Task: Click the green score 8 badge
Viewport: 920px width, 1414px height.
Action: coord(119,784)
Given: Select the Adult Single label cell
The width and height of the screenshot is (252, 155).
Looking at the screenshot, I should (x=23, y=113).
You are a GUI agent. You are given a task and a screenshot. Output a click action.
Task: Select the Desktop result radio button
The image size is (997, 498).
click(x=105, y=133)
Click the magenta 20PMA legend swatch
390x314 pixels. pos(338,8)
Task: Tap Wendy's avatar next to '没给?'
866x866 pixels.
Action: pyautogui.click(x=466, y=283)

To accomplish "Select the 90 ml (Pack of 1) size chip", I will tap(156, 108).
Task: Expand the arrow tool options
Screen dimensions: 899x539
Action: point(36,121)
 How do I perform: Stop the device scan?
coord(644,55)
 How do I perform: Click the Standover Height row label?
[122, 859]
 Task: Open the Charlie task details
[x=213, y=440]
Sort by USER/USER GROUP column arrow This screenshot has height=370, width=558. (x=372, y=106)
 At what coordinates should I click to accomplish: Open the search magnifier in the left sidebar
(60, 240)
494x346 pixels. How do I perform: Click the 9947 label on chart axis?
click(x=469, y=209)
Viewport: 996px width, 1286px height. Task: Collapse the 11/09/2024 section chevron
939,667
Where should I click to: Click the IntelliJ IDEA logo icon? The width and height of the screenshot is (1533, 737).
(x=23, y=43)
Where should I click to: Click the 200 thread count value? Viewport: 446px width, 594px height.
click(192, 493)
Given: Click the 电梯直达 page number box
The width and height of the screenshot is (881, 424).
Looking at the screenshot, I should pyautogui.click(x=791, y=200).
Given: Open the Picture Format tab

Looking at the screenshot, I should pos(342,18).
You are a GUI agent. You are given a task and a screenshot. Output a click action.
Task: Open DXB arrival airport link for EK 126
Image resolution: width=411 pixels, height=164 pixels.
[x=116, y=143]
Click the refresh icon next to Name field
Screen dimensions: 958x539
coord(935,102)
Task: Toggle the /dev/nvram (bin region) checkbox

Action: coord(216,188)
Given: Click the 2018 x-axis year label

****************************************

▸ **Exercise instructions**
Please state only the number of lines above that hold the string "arrow".

▸ **Expected answer**
2